Venezuela: Hugo Chàvez ha vinto per la quarta volta le elezioni presidenziali
Ieri Hugo Chàvez ha fatto poker di Re, e, senza barare, ha vinto le elezioni presidenziali. Una giocata vincente per un piatto forte, con grandi implicazioni, per tutti i giocatori del tavolo verde Latinoamericano. Una coraggiosa giocata al buio questa di Chavez, indebolito da una lunga gestione del potere non sempre limpida, da un sbilanciamento filosocialista, da un persistente cancro contro un Henrique Capriles, che godeva del sostegno di tutti media privati, dell’appoggio internazionale [USA e UE], di tutta l’imprenditoria interna e delle multinazionali, in prima fila quelle del petrolio e che ha fatto l’occhiolino al popolo venezuelano oltre che alla sua borghesia.

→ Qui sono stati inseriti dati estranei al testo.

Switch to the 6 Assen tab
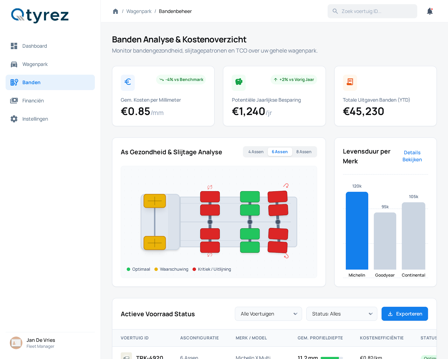 pyautogui.click(x=280, y=152)
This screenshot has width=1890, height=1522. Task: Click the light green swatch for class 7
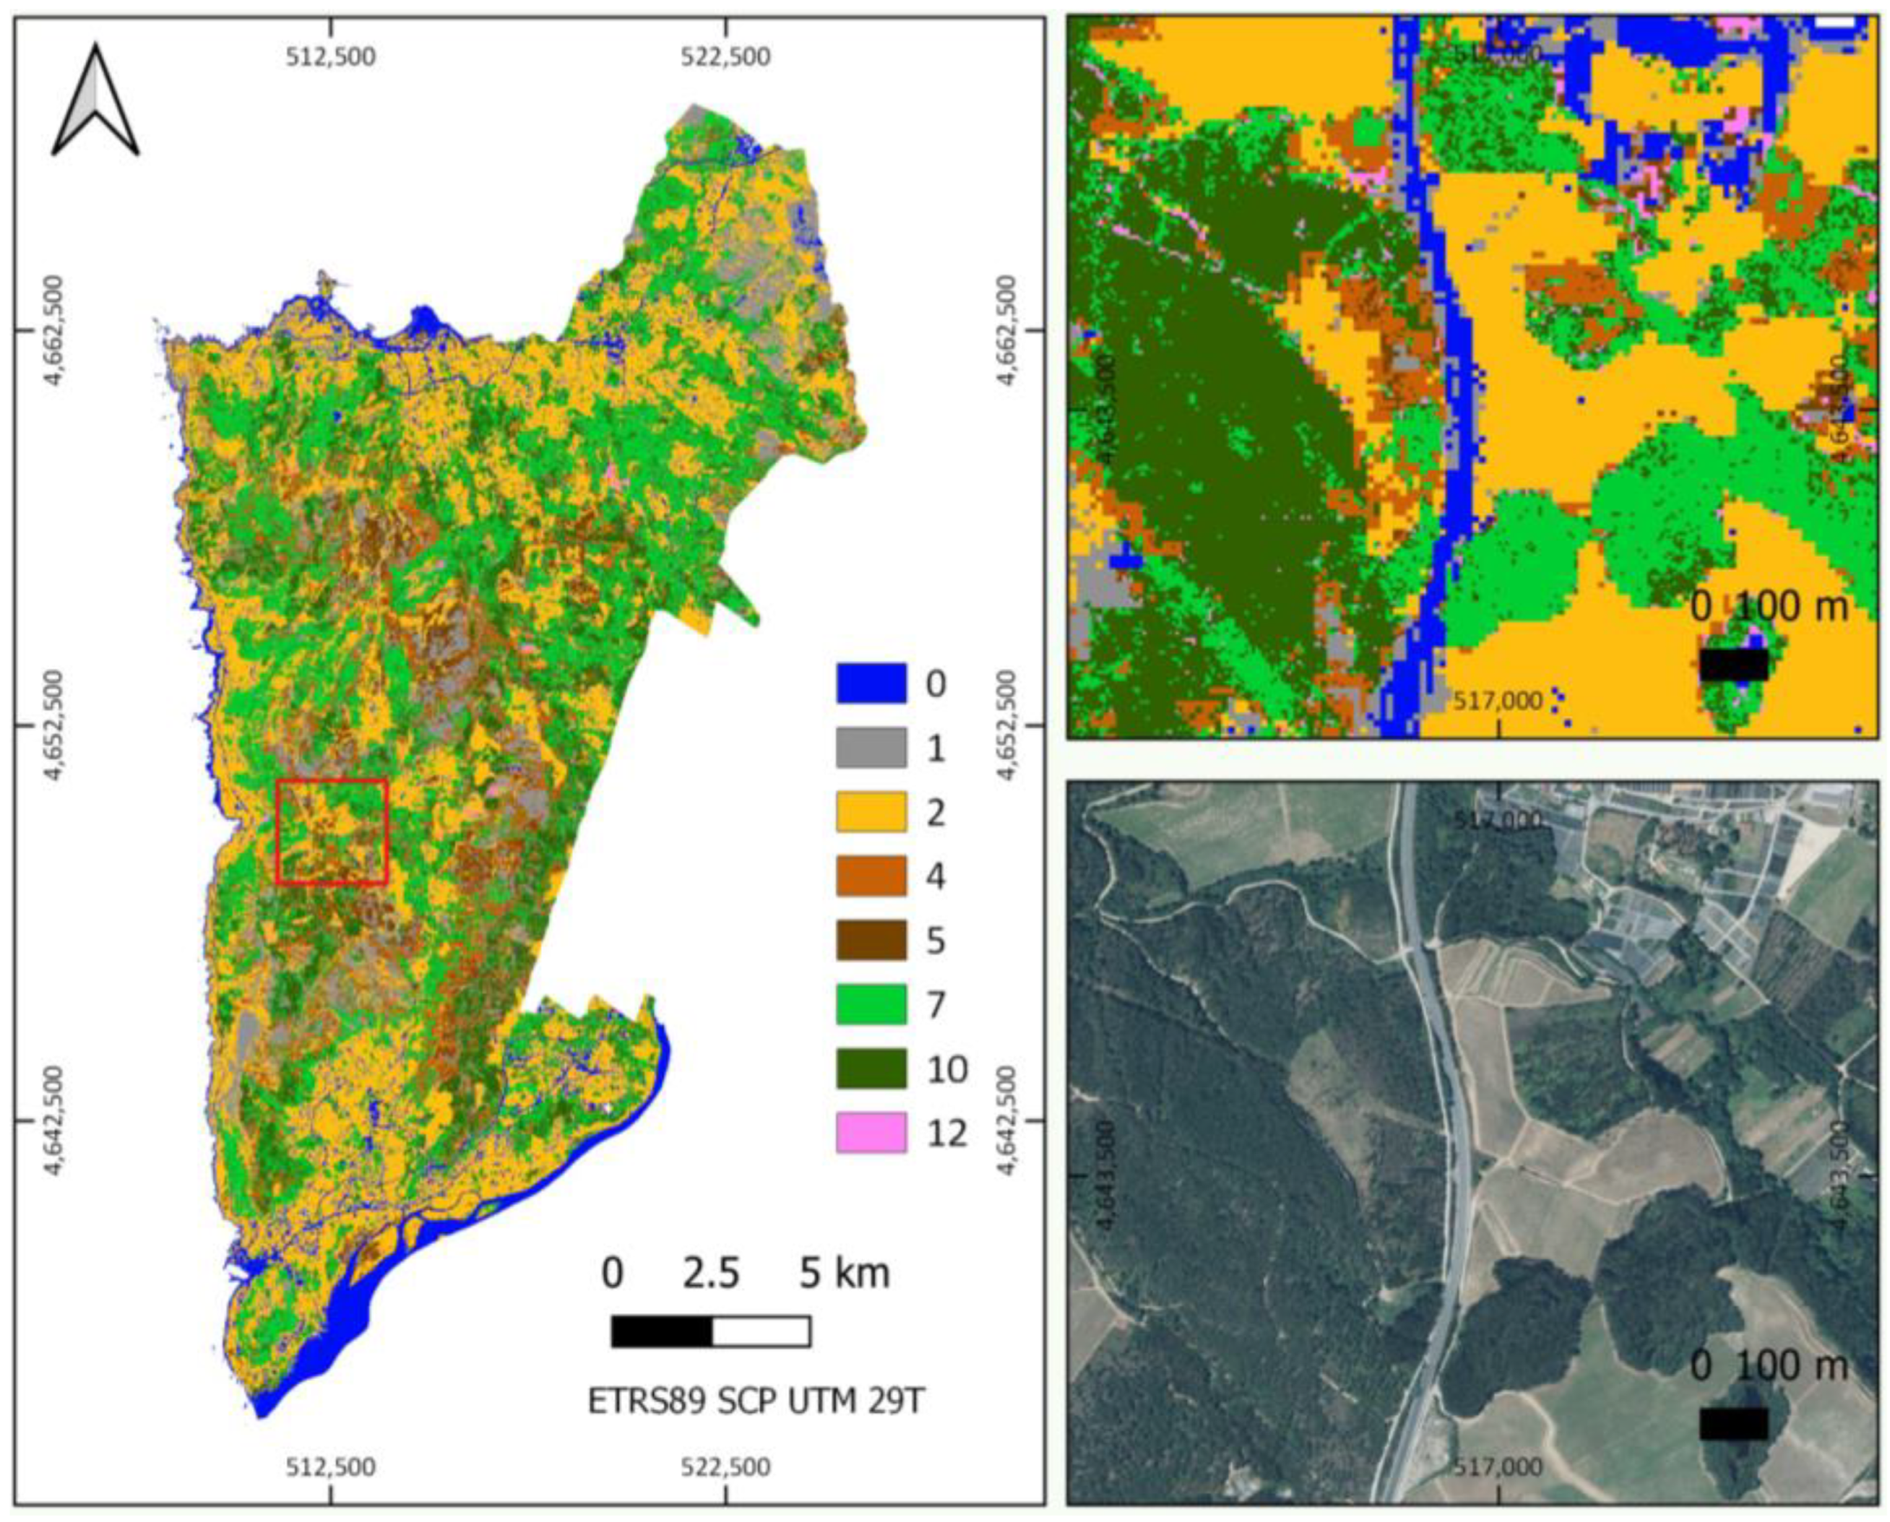click(x=871, y=1004)
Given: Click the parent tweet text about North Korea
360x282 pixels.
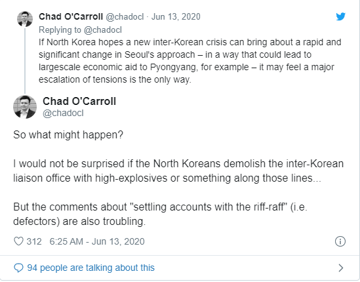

Ha vinto le elezioni democraticamente con una percentuale del 54% circa contro il 56% che ebbe nel dicembre del 1998 quando si presentò la prima volta, con la differenza che oggi – ci dicono - ha partecipato alla tornata elettorale circa 82% degli aventi diritto, mentre allora fu il 76%: percentuali prossime a quelle italiane ma di gran lunga superiori alla media europea, per non parlare degli USA.
Certo, la paura di perdere deve essere stata tanta. Dal palazzo di Miraflores, Chávez ha mostrato ai suoi sostenitori la spada del padre della patria, Simon Bolivar e ha detto che s'impegna a costruire "un Venezuela potente ogni giorno più democratico, più libero e più giusto". Poi ha ringraziato gli oppositori di Capriles, i quali hanno riconosciuto la vittoria del popolo.
La forza di Chávez continua ad essere riposta nei programmi sociali finanziati grazie al controllo statale sulla produzione greggio. Ha aumentato il salario minimo, alzato le pensioni, allungato le ferie, ha realizzato, specie da ultimo, un piano urbanistico in grado di rispondere ai problemi delle poblaciones se non risolverli. E i poveri, i lavoratori dell’industria, del campo, dei servizi hanno corrisposto: un voto di scambio? Certo, ma di classe, non di mafia.
La debolezza di Chàvez sta sicuramente nel non far emergere un successore legittimo e carismatico in grado, ora, di supportarlo e, poi, di sostituirlo alla guida del paese, a meno che non pensi, in salsa cubana, che possa essere suo fratello ora governatore dello Stato di Barinas: quello del passaggio delle consegne è il buco nero di tutti gli ismi, dell’ultimo secolo, in Europa, da Franco a Berlusconi, da Ceausescu a Gorbaciov. Un grumo di potere personale impossibilitato dal divenire collettivo, e qui non si parla di gestione democratica dei poteri ma di semplice continuità della specie nella gestione del potere. Hic rodus hic salta, si diceva.
L’irrisolta questione del passaggio dei poteri è la spada di Damocle per Hugo Chàvez come per Fidel Castro, ma lo sarà presto per Evo Morales, e gli altri capi di stato Latinoamericani.
Certo è che si è guadagnato tempo e spazio per verificare e consolidare una felice seppur contraddittoria congiuntura politica nel continente Sud e Centro Americano, favorita anche dal riparo dalla tempesta finanziaria che sconvolge gli equilibri sociali, sicuramente in Europa, ma anche altri continenti. Una condizione, quest’ultima, che lascia uno spazio di intervento a quelle forme di welfare pubblico che altrove nel mondo vanno assottigliandosi e privatizzandosi, e che non possono essere delegate in eterno alle brigate di solidarietà cubane, così come è stato fatto in molti paesi latinoamericani.
La prossima volta, ne in Venezuela ne altrove, basterà il frigorifero e/o il la cucina a gas cinesi a fare la differenza nelle urne.